What to work on:
(a) According to the text about the neurology institute, how many staff does the Institute employ?
(b) Pick up the text about the neurology institute after its final sentence and keep writing it.

In parallel, there are currently six Divisions representing professional affiliations: Clinical Neurology; Neurosurgery; Neurophysiology; Neuropathology; Neuropsychiatry and Neuropsychology; and Neuroradiology and Neurophysics.

33 Queen Square

The Institute employs over 500 staff, occupies some 12,000 sq m of laboratory, lecture room and office space, and has a current annual turnover of £53m.The Institute receives over £33m per annum in grants for research from the principal medical charities concerned with neurological diseases, and from government agencies such as the Medical Research Council.  Approximately 18% of the Institute's funding is obtained from the Higher Education Funding Council for England which has awarded high ratings for the Institute in each of the national Research Assessment Exercises since 1986.  The Institute currently holds over 300 active grants, supporting research into the causes and treatment of a wide range of neurological diseases, including movement disorders, multiple sclerosis, epilepsy, brain cancer, stroke and brain injury, muscle and nerve disorders, cognitive dysfunction and dementia, and the work of the Institute's clinical academic staff is closely integrated with the Hospital's care of patients.    Generous support for research is provided through grant awards from the medical research charities:  in particular, the Brain Research Trust.

Provided records:
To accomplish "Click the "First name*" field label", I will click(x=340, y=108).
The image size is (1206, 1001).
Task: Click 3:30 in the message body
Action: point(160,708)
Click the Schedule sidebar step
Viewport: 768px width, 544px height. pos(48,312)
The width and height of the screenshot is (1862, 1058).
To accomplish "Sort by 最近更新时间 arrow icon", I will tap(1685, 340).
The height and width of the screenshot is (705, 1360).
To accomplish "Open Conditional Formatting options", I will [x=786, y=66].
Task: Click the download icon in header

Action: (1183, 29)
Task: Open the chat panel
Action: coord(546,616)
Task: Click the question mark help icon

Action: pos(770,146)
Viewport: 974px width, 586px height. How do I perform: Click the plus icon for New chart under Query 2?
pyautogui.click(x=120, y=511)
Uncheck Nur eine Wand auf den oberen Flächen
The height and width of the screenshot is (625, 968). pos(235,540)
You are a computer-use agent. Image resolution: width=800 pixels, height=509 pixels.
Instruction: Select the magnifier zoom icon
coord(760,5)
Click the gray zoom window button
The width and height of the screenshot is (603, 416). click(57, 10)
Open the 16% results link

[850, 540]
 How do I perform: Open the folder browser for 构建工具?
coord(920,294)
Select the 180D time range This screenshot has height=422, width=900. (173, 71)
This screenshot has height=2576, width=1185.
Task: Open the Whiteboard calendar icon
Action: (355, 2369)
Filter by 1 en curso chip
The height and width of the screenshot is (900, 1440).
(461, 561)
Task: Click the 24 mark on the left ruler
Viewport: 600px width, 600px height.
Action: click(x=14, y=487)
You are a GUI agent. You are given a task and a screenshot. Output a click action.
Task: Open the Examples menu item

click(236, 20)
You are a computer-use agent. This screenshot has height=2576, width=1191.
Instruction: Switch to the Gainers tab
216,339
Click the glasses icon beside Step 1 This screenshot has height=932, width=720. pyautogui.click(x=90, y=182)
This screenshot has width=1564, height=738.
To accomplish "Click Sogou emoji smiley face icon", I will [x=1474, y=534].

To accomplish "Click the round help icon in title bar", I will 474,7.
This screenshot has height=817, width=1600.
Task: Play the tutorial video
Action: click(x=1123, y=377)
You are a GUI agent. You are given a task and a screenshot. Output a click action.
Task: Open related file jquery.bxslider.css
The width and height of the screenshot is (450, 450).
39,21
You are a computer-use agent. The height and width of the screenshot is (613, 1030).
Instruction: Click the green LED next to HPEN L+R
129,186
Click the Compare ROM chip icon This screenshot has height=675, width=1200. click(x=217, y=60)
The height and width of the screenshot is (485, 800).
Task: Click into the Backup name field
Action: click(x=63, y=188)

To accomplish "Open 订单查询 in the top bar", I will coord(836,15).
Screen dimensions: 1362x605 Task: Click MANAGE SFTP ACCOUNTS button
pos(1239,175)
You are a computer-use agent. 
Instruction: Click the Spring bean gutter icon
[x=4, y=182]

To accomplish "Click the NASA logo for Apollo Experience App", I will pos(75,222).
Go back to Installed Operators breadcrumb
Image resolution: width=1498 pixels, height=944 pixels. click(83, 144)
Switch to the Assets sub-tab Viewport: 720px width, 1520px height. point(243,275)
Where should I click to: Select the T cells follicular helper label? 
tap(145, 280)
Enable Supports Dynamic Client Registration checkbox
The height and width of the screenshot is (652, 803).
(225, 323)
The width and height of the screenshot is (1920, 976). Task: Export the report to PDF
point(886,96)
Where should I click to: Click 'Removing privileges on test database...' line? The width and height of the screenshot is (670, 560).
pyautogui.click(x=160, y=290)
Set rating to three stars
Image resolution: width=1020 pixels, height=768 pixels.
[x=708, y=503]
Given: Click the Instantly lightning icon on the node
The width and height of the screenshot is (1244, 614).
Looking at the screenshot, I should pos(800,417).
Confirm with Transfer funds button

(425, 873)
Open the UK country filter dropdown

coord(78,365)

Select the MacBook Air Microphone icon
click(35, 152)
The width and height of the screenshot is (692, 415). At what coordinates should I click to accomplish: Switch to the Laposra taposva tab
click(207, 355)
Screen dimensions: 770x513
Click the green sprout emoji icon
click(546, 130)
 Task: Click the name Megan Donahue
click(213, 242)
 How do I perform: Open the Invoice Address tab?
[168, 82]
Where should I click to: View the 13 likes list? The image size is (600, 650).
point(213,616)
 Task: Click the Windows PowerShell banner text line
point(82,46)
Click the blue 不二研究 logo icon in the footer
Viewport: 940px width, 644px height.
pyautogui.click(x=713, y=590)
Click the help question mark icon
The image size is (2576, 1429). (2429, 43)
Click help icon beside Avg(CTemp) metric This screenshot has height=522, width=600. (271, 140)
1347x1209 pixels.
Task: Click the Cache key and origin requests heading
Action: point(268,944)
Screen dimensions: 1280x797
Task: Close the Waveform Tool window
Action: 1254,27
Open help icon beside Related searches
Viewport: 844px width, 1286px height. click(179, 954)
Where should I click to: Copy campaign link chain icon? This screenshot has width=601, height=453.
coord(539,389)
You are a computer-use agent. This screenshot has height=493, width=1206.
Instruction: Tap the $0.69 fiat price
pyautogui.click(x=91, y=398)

Answers in order:
(a) Over 500.

(b)
Continuing the record of exceptional achievement in previous Research Assessments (RAE), the Institute performed very strongly in the 2008 RAE. Almost 100 FTE staff were submitted for evaluation, including a number of outstanding early career researchers.  Overall 70% of our research was deemed to be internationally competitive or world leading, and submitted papers were very highly cited, with an average citation rate over the assessment period of 40 times per paper.    Three areas of research in particular were identified as world-leading: Cognitive neuroscience & human brain imaging, Inherited diseases & molecular, cellular and genetic neuroscience, and Neurodegenerative disease. 

UCL Neuroscience is currently rated second in the world by ISI Essential Science Indicators, and four of the top twelve most highly cited authors working worldwide in neuroscience and behaviour are based at the IoN.  

In the calendar year 2010, Institute staff published 968 papers, 22 book chapters and 7 books.    Forty papers were published in the top 50 of all scientific journals, including Science, Nature, Cell and New England Journal of Medicine.  There are seven Fellows of the Royal Society at Queen Square.

A number of important research centres are based at the Institute of Neurology. These include:
•    Wellcome Centre for Neuroimaging
•    MRC Prion Unit
•    MRC Centre for Neuromuscular Disease
•    Dementia Research Centre
•    Department of Health Dementias and Neurodegenerative Diseases Research Network (DENDRON)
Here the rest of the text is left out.